# Material shown:
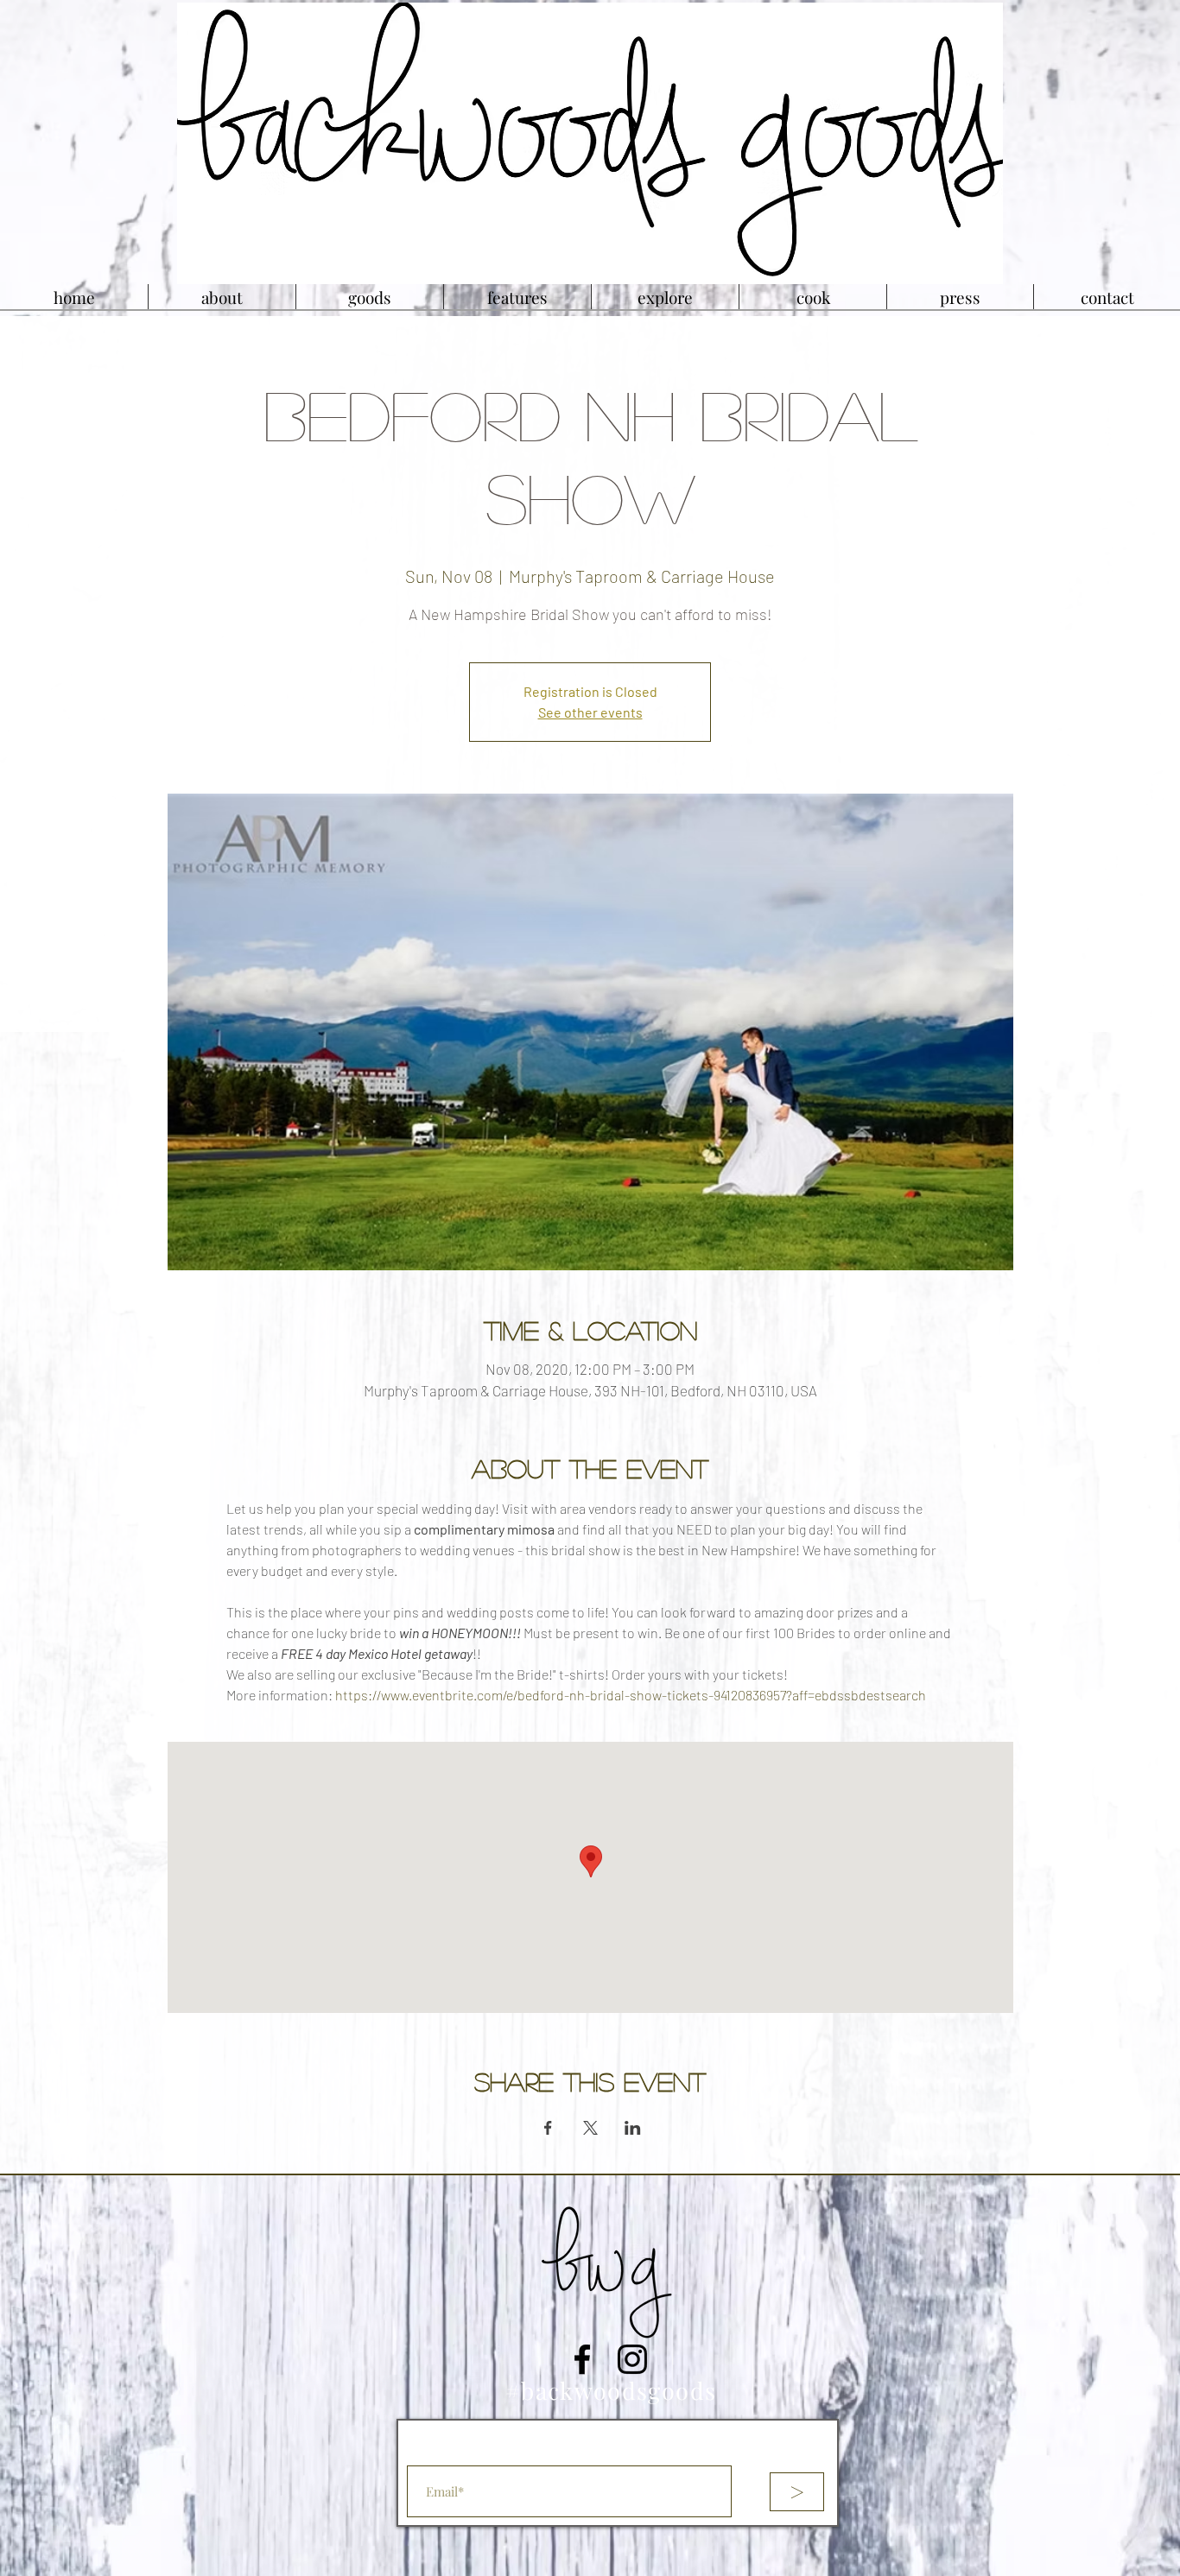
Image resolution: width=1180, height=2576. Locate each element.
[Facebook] (582, 2359)
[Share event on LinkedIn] (633, 2128)
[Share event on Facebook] (548, 2128)
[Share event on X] (590, 2128)
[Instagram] (632, 2359)
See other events (590, 712)
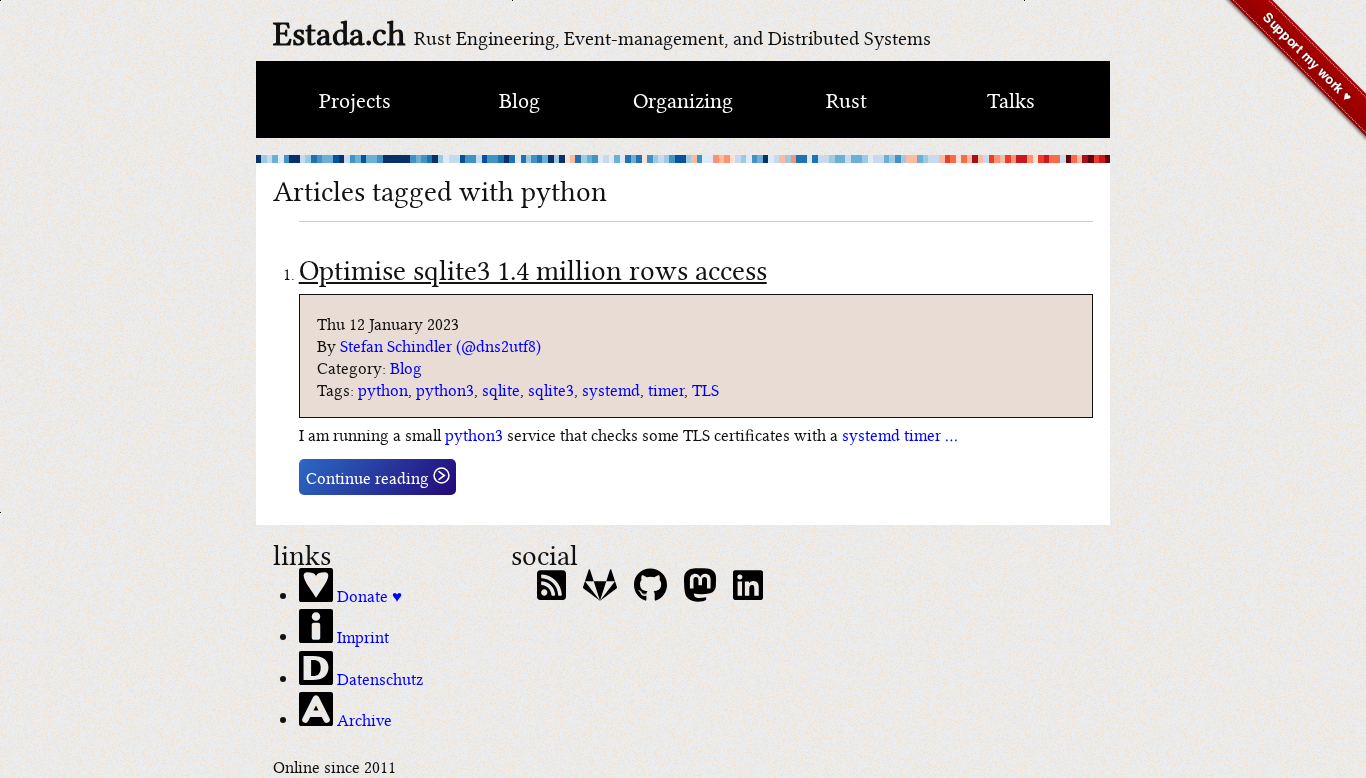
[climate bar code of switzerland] (683, 159)
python (383, 389)
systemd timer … (900, 434)
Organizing (683, 98)
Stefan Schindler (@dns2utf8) (440, 345)
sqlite (501, 389)
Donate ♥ (367, 594)
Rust (846, 98)
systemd (611, 389)
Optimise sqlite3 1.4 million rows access (533, 267)
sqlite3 (551, 389)
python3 (445, 389)
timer (666, 389)
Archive (362, 718)
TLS (705, 389)
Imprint (361, 635)
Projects (355, 98)
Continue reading (369, 477)
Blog (519, 98)
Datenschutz (378, 677)
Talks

# Exercise objective:
Could the entries above be copied out exactly, with no pictures included?

# Response box:
Image resolution: width=1180, height=2576. Locate each element.
[Facebook] (582, 2359)
[Share event on LinkedIn] (633, 2128)
[Share event on Facebook] (548, 2128)
[Share event on X] (590, 2128)
[Instagram] (632, 2359)
See other events (590, 712)
[climate bar code of switzerland] (683, 159)
python (383, 389)
systemd timer … (900, 434)
Organizing (683, 98)
Stefan Schindler (@dns2utf8) (440, 345)
sqlite (501, 389)
Donate ♥ (367, 594)
Rust (846, 98)
systemd (611, 389)
Optimise sqlite3 1.4 million rows access (533, 267)
sqlite3 (551, 389)
python3 (445, 389)
timer (666, 389)
Archive (362, 718)
TLS (705, 389)
Imprint (361, 635)
Projects (355, 98)
Continue reading (369, 477)
Blog (519, 98)
Datenschutz (378, 677)
Talks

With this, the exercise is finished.